Find the number of rectangles of size 2x1 which can be placed inside a rectangle of size n x m in Python

Finding the number of 2x1 rectangles that can be placed inside an n x m rectangle is a classic combinatorial problem. We need to consider different cases based on whether the dimensions are even or odd.

Problem Understanding

Given a rectangle of size n x m, we want to find the maximum number of non-overlapping 2x1 rectangles that can be placed inside it. The constraints are ?

  • No two small rectangles can overlap
  • Every small rectangle must lie completely inside the larger one
  • Small rectangles can touch the edges of the larger rectangle
n x m rectangle 2x1 rectangles inside

Algorithm

The solution depends on the parity (even/odd nature) of the dimensions ?

  • If n is even: We can place (n/2) × m rectangles
  • If m is even: We can place (m/2) × n rectangles
  • If both are odd: We can place (n×m-1)/2 rectangles

Implementation

def count_rectangles(n, m):
    if n % 2 == 0:
        return (n // 2) * m
    elif m % 2 == 0:
        return (m // 2) * n
    return (n * m - 1) // 2

# Test with the example
n = 3
m = 3
result = count_rectangles(n, m)
print(f"For a {n}x{m} rectangle, we can place {result} rectangles of size 2x1")
For a 3x3 rectangle, we can place 4 rectangles of size 2x1

Testing Different Cases

def count_rectangles(n, m):
    if n % 2 == 0:
        return (n // 2) * m
    elif m % 2 == 0:
        return (m // 2) * n
    return (n * m - 1) // 2

# Test various cases
test_cases = [(2, 3), (4, 4), (3, 5), (6, 2)]

for n, m in test_cases:
    result = count_rectangles(n, m)
    print(f"{n}x{m} rectangle can fit {result} rectangles of size 2x1")
2x3 rectangle can fit 3 rectangles of size 2x1
4x4 rectangle can fit 8 rectangles of size 2x1
3x5 rectangle can fit 7 rectangles of size 2x1
6x2 rectangle can fit 6 rectangles of size 2x1

How It Works

The algorithm works by analyzing the area coverage ?

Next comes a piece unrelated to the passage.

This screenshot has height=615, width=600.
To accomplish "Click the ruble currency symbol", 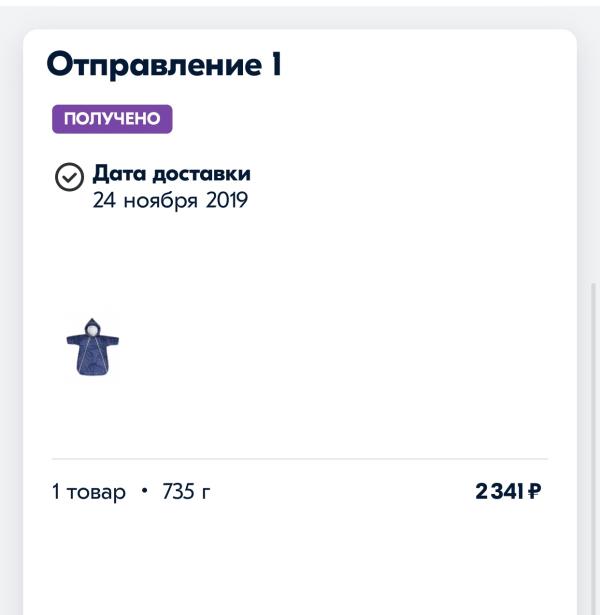I will [x=535, y=491].
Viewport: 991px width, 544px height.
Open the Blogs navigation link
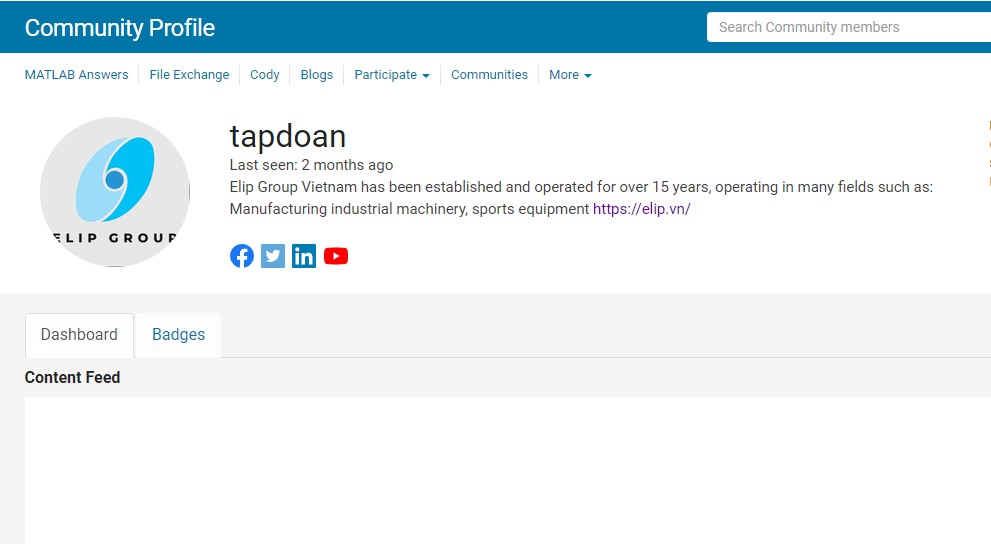click(x=317, y=75)
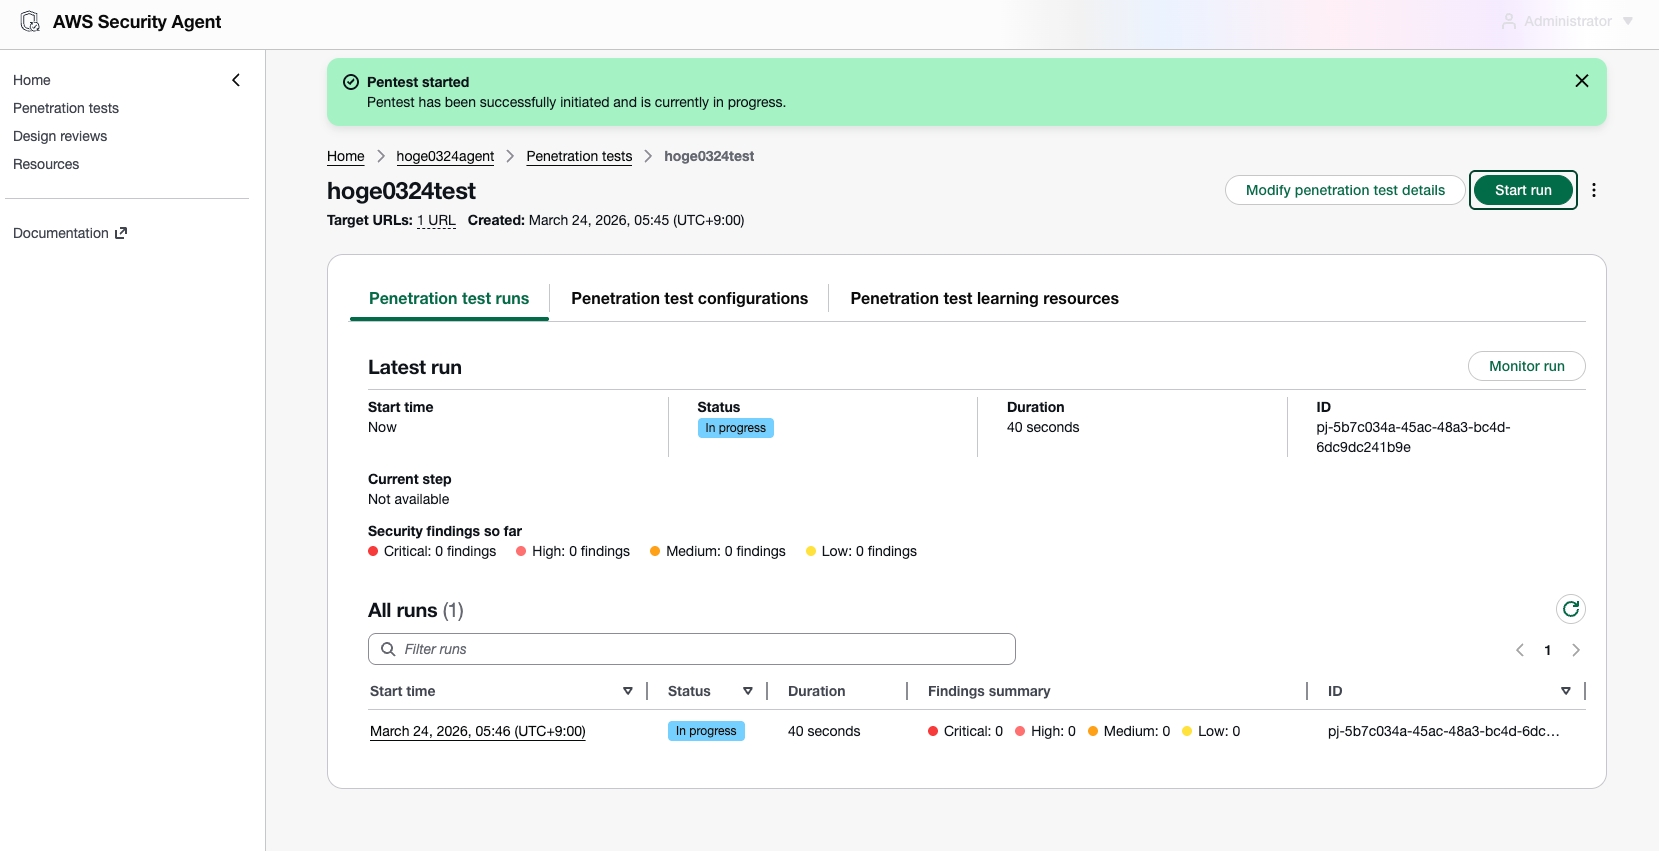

  • Even dimension case: When one dimension is even, we can perfectly tile that direction
  • Both odd case: We lose exactly one unit square that cannot be covered by 2x1 rectangles

Conclusion

This problem demonstrates how parity affects tiling solutions. The key insight is that 2x1 rectangles cover exactly 2 unit squares, so odd total areas will always have one uncovered square.